● Task
Copy each entry below exactly as it appears.

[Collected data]
---+---
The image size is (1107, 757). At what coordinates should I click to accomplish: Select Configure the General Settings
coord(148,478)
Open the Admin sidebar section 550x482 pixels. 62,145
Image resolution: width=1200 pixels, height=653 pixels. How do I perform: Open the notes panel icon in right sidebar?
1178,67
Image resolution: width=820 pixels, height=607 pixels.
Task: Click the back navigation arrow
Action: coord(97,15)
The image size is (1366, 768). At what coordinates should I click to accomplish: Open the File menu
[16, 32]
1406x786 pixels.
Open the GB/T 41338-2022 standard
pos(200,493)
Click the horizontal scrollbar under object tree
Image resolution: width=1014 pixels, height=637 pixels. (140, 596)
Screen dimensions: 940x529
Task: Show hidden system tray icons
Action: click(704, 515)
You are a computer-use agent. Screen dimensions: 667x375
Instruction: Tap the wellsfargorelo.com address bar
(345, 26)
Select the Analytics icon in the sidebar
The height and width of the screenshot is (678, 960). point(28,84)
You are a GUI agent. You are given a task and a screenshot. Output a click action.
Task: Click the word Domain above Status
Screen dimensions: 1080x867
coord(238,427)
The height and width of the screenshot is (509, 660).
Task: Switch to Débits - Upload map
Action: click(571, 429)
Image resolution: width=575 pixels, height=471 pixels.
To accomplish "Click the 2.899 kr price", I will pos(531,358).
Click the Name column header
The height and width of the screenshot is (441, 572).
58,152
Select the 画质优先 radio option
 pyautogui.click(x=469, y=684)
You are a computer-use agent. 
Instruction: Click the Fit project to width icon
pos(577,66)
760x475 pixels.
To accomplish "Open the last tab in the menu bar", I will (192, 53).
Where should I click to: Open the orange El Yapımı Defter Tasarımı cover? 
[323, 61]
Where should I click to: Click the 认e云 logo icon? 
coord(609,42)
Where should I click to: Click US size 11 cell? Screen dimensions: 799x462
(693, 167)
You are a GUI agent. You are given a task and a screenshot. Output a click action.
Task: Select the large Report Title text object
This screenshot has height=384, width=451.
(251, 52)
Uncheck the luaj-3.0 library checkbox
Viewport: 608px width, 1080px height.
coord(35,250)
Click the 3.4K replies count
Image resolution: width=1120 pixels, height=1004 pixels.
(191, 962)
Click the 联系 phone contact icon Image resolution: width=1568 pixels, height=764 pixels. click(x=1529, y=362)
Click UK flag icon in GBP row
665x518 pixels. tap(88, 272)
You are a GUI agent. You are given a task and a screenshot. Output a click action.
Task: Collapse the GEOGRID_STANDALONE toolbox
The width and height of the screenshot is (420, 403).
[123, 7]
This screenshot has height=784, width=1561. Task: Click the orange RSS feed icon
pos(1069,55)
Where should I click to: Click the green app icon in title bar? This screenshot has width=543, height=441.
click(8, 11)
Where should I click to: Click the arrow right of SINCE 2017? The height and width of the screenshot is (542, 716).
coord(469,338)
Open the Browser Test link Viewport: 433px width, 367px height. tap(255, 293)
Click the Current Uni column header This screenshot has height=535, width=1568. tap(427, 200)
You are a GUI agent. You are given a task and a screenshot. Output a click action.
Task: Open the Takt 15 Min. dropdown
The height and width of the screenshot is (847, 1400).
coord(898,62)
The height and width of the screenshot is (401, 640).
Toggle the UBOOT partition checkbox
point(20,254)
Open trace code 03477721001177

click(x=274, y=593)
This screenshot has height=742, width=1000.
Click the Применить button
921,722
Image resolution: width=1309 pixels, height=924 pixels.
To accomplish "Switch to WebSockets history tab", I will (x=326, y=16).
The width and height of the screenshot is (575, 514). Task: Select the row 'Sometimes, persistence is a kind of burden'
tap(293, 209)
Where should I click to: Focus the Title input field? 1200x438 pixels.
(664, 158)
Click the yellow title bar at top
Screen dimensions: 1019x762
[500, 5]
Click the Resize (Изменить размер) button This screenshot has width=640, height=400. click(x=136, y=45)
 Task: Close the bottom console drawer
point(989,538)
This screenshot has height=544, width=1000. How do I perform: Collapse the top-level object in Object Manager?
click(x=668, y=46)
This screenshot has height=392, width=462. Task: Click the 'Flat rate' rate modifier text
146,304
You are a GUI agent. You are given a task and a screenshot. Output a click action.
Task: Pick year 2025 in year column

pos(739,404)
---+---
● Exercise output
The image size is (1107, 757). At what coordinates should I click to accomplish: Select Configure the General Settings
coord(148,478)
Open the Admin sidebar section 550x482 pixels. 62,145
Image resolution: width=1200 pixels, height=653 pixels. How do I perform: Open the notes panel icon in right sidebar?
1178,67
Image resolution: width=820 pixels, height=607 pixels.
Task: Click the back navigation arrow
Action: coord(97,15)
The image size is (1366, 768). At what coordinates should I click to accomplish: Open the File menu
[16, 32]
1406x786 pixels.
Open the GB/T 41338-2022 standard
pos(200,493)
Click the horizontal scrollbar under object tree
Image resolution: width=1014 pixels, height=637 pixels. (140, 596)
Screen dimensions: 940x529
Task: Show hidden system tray icons
Action: click(704, 515)
You are a computer-use agent. Screen dimensions: 667x375
Instruction: Tap the wellsfargorelo.com address bar
(345, 26)
Select the Analytics icon in the sidebar
The height and width of the screenshot is (678, 960). point(28,84)
You are a GUI agent. You are given a task and a screenshot. Output a click action.
Task: Click the word Domain above Status
Screen dimensions: 1080x867
coord(238,427)
The height and width of the screenshot is (509, 660).
Task: Switch to Débits - Upload map
Action: click(571, 429)
Image resolution: width=575 pixels, height=471 pixels.
To accomplish "Click the 2.899 kr price", I will pos(531,358).
Click the Name column header
The height and width of the screenshot is (441, 572).
58,152
Select the 画质优先 radio option
 pyautogui.click(x=469, y=684)
You are a computer-use agent. 
Instruction: Click the Fit project to width icon
pos(577,66)
760x475 pixels.
To accomplish "Open the last tab in the menu bar", I will (192, 53).
Where should I click to: Open the orange El Yapımı Defter Tasarımı cover? 
[323, 61]
Where should I click to: Click the 认e云 logo icon? 
coord(609,42)
Where should I click to: Click US size 11 cell? Screen dimensions: 799x462
(693, 167)
You are a GUI agent. You are given a task and a screenshot. Output a click action.
Task: Select the large Report Title text object
This screenshot has height=384, width=451.
(251, 52)
Uncheck the luaj-3.0 library checkbox
Viewport: 608px width, 1080px height.
coord(35,250)
Click the 3.4K replies count
Image resolution: width=1120 pixels, height=1004 pixels.
(191, 962)
Click the 联系 phone contact icon Image resolution: width=1568 pixels, height=764 pixels. click(x=1529, y=362)
Click UK flag icon in GBP row
665x518 pixels. tap(88, 272)
You are a GUI agent. You are given a task and a screenshot. Output a click action.
Task: Collapse the GEOGRID_STANDALONE toolbox
The width and height of the screenshot is (420, 403).
[123, 7]
This screenshot has height=784, width=1561. Task: Click the orange RSS feed icon
pos(1069,55)
Where should I click to: Click the green app icon in title bar? This screenshot has width=543, height=441.
click(8, 11)
Where should I click to: Click the arrow right of SINCE 2017? The height and width of the screenshot is (542, 716).
coord(469,338)
Open the Browser Test link Viewport: 433px width, 367px height. tap(255, 293)
Click the Current Uni column header This screenshot has height=535, width=1568. tap(427, 200)
You are a GUI agent. You are given a task and a screenshot. Output a click action.
Task: Open the Takt 15 Min. dropdown
The height and width of the screenshot is (847, 1400).
coord(898,62)
The height and width of the screenshot is (401, 640).
Toggle the UBOOT partition checkbox
point(20,254)
Open trace code 03477721001177

click(x=274, y=593)
This screenshot has height=742, width=1000.
Click the Применить button
921,722
Image resolution: width=1309 pixels, height=924 pixels.
To accomplish "Switch to WebSockets history tab", I will (x=326, y=16).
The width and height of the screenshot is (575, 514). Task: Select the row 'Sometimes, persistence is a kind of burden'
tap(293, 209)
Where should I click to: Focus the Title input field? 1200x438 pixels.
(664, 158)
Click the yellow title bar at top
Screen dimensions: 1019x762
[500, 5]
Click the Resize (Изменить размер) button This screenshot has width=640, height=400. click(x=136, y=45)
 Task: Close the bottom console drawer
point(989,538)
This screenshot has height=544, width=1000. How do I perform: Collapse the top-level object in Object Manager?
click(x=668, y=46)
This screenshot has height=392, width=462. Task: Click the 'Flat rate' rate modifier text
146,304
You are a GUI agent. You are given a task and a screenshot. Output a click action.
Task: Pick year 2025 in year column

pos(739,404)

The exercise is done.